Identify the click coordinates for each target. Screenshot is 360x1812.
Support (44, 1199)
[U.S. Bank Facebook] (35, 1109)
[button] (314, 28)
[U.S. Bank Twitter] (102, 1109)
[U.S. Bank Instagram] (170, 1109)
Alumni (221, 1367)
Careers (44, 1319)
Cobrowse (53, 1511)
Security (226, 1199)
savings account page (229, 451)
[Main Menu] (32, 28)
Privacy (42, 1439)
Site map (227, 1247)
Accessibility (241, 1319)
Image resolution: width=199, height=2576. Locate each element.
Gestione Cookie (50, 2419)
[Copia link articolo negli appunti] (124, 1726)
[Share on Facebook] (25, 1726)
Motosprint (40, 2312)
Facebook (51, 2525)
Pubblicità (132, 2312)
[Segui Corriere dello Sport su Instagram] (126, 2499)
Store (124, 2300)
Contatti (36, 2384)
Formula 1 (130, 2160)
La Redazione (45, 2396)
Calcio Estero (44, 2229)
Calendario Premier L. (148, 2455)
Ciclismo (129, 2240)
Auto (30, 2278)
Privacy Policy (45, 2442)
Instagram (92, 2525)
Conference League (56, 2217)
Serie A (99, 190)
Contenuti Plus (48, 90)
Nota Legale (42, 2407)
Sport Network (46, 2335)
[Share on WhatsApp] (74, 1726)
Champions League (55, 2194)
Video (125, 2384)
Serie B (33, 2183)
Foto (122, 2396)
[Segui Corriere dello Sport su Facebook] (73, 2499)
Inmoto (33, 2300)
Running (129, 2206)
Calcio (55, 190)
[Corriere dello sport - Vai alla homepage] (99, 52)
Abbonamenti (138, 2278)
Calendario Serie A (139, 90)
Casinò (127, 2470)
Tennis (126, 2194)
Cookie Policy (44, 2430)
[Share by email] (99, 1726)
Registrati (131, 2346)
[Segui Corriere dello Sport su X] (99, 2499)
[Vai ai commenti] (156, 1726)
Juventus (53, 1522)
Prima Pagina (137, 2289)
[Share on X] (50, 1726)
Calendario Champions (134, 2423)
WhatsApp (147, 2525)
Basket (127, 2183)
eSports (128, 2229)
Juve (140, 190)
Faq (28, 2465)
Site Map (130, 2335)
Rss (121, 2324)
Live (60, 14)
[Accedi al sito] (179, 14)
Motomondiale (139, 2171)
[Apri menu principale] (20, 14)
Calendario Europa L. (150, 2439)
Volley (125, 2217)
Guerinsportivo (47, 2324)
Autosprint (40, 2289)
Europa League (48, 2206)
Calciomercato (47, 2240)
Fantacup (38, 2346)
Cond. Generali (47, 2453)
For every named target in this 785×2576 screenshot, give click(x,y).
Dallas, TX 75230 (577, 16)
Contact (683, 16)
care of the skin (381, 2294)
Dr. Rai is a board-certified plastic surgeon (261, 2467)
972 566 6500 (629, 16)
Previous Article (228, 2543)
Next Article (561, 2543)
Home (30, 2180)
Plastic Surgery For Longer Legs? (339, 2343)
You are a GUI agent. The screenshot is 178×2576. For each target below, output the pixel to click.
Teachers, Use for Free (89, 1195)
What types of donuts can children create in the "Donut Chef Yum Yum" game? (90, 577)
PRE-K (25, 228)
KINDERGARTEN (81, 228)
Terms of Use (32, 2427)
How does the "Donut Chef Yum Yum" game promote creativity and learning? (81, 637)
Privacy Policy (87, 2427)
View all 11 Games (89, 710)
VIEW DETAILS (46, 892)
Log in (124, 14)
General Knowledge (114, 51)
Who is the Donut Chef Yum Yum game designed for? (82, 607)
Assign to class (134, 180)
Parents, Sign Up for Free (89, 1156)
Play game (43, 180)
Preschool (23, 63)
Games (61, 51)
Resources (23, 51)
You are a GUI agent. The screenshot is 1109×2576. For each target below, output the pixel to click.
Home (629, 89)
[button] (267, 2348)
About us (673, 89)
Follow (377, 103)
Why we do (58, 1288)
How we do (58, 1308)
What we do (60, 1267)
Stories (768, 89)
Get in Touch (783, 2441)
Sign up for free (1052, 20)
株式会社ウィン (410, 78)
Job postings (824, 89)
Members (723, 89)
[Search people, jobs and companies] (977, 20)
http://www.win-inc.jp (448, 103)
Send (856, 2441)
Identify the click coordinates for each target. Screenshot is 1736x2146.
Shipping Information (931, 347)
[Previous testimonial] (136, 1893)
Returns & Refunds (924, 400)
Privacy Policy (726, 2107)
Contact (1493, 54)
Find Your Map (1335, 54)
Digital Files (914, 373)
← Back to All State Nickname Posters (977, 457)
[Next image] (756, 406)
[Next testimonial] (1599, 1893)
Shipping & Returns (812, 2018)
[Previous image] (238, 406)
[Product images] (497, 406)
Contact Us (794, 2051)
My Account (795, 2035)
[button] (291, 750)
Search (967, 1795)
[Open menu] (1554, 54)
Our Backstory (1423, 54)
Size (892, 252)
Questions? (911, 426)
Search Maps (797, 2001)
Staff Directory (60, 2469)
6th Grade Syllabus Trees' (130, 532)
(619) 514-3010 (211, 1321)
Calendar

##############################

### Exercise goal
From the listing above, collect each line in which the string "Bank" appears.

### Output of the task
[U.S. Bank Facebook] (35, 1109)
[U.S. Bank Twitter] (102, 1109)
[U.S. Bank Instagram] (170, 1109)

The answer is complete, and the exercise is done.